In his other life Jim is a marine biologist, and has inexhaustible stories about research diving adventures at both Poles and numerous places in between.
Multi-instrumentalist Shira Kammen has spent much of her life exploring the worlds of early and traditional music of all kinds. A member for many years of the early music Ensembles Alcatraz and Project Ars Nova, she has also worked with Sequentia, Hesperion XX, the Boston Camerata, storyteller/harpist Patrick Ball, singers Azam Ali and Joanna Newsom, the Balkan group Kitka, Anonymous IV, the King’s Noyse, the Newberry and Folger Consorts, The Compass of the Rose, Vajra Voices, Calextone, the Oregon, California and San Francisco Shakespeare Festivals, the California Revels, and is the founder of Class V Music, an ensemble dedicated to providing music on river rafting trips. In the ECD world, she is currently a member of the group Roguery and The Whoots. Shira has played on over 100 CD recordings, and also on a number of movie and television soundtracks, when weird medieval instruments are needed.

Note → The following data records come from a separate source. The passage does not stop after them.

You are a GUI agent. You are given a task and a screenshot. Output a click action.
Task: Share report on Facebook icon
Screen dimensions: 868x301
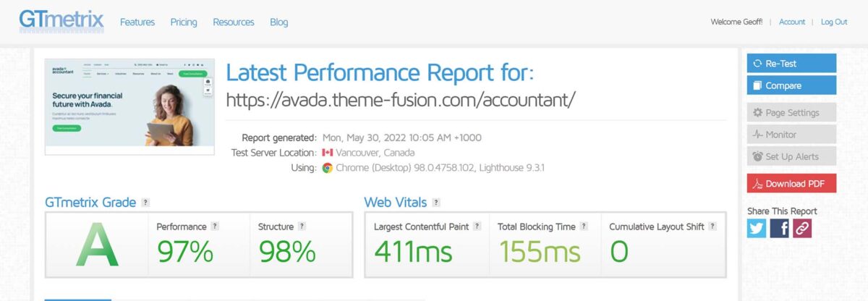779,229
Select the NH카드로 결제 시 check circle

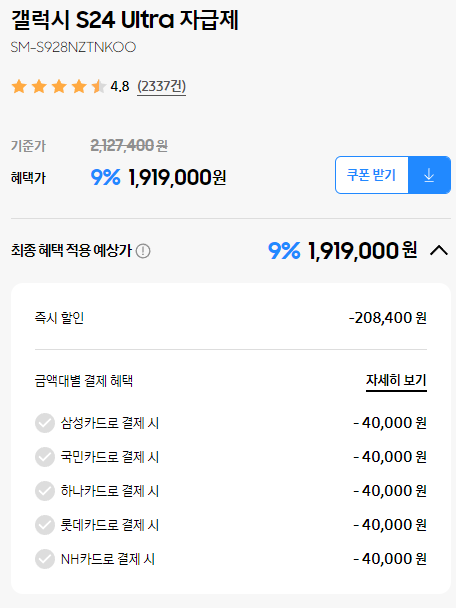click(x=45, y=559)
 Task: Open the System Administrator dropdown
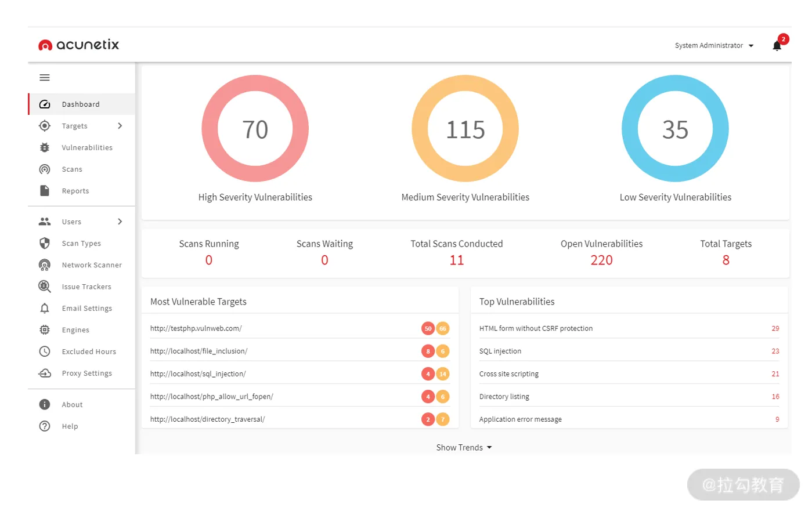(714, 46)
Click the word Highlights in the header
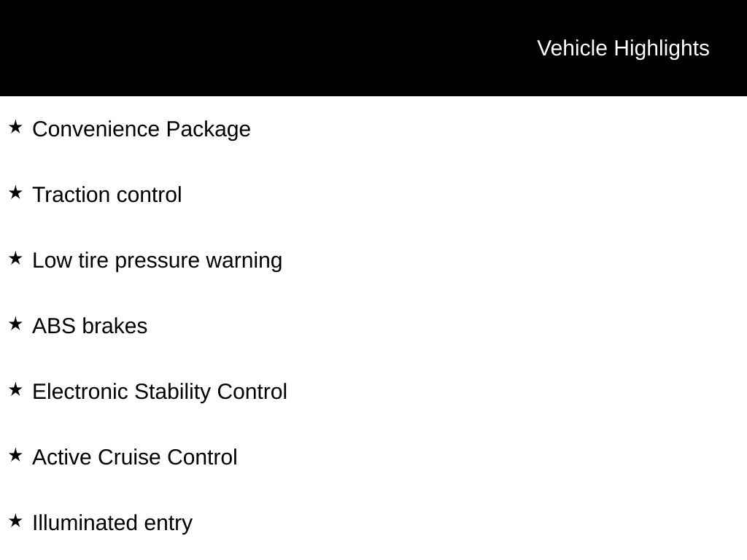 pos(661,49)
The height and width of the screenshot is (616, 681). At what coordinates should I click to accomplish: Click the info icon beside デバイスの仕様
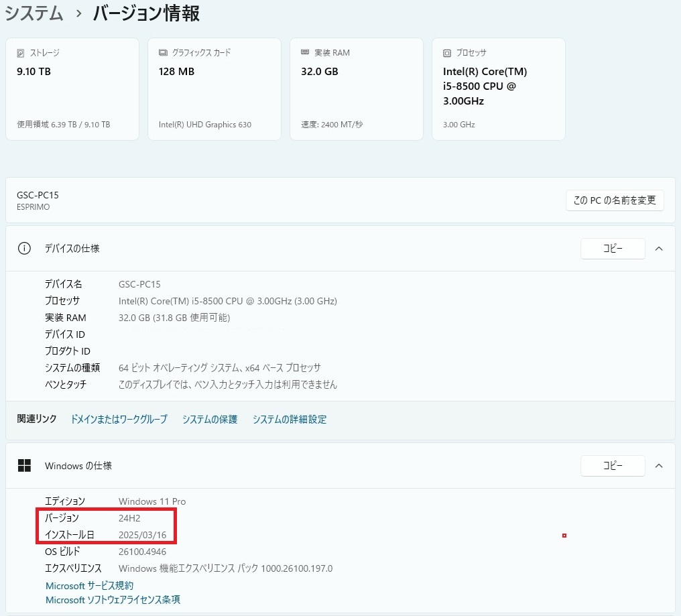click(24, 249)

Jim and Shira have played a vast diversity of music together for nearly 25 years, in close and far-flung places from the Great Barrier Reef to Iceland, Scotland & England, along the Colorado, Grand Ronde, John Day and Green Rivers, and in several National Parks, among them Denali, Yellowstone, Joshua Tree, perhaps the most epic venue being at Glacier Point in Yosemite, rendering the Death March from Star Wars for a wedding recessional.
with Charlie Hancock, pianist and accordionist, who is equally adept playing for English country, Scottish country, contras, and display dancing. He has played for BACDS dances, camps, and balls for 18 years, with occasional gigs further afield, including Pinewoods and the Portland (OR) English ball. He is a member of Bay Area folk ensemble Euphonia, and has recorded with Sylvia Herold, Holly Tannen, and Cathie Whitesides. Infusing jazz, swing, and Irish music, he plays with brilliance, drive, and clarity.